§ What the exercise asks: Only the text belongs in the copy: repeat each record exactly, without pictures.

§ Saved data entries:
#####
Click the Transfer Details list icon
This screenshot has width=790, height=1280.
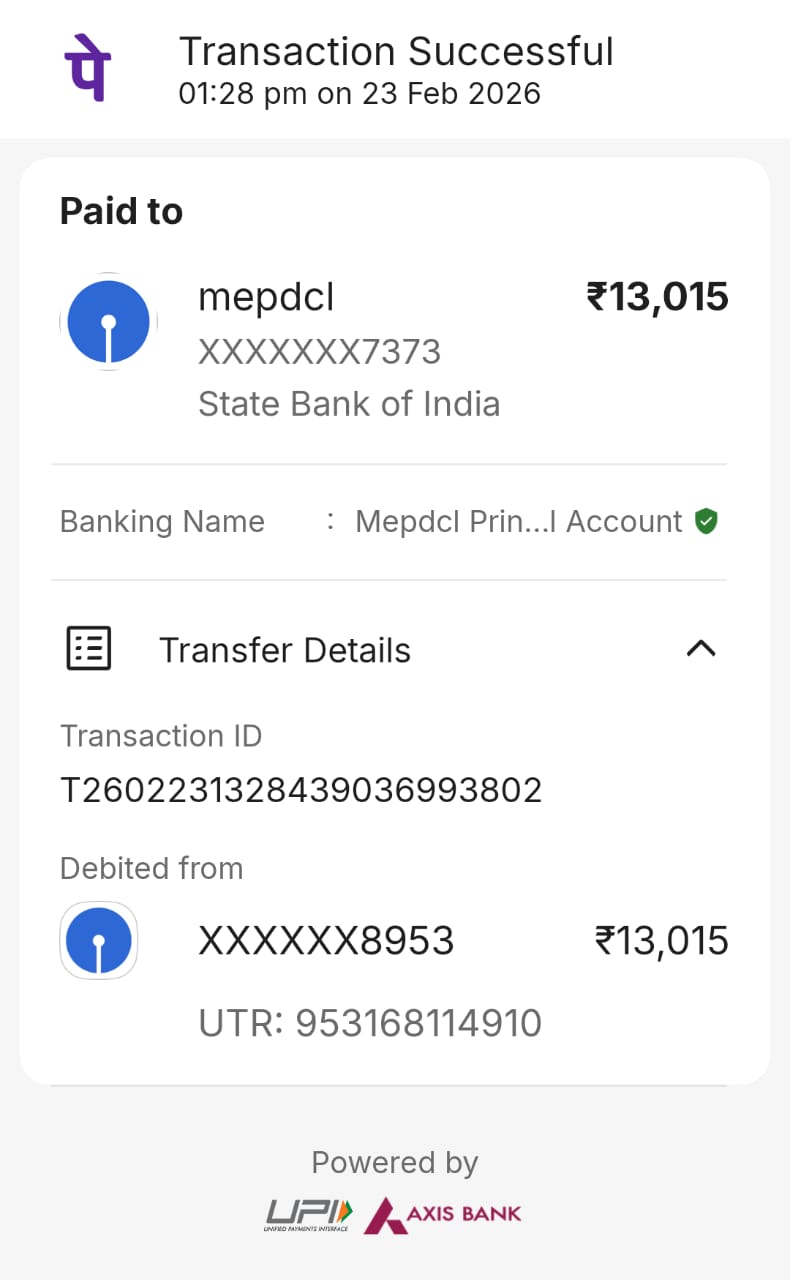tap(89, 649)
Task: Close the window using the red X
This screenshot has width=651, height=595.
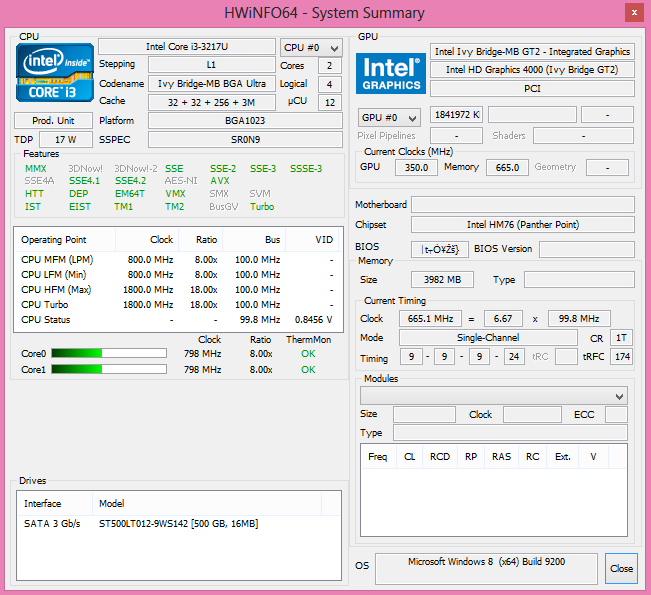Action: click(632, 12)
#####
§ Response to this exercise:
Click the Transfer Details list icon
This screenshot has width=790, height=1280.
tap(89, 649)
Task: Close the window using the red X
This screenshot has width=651, height=595.
Action: click(632, 12)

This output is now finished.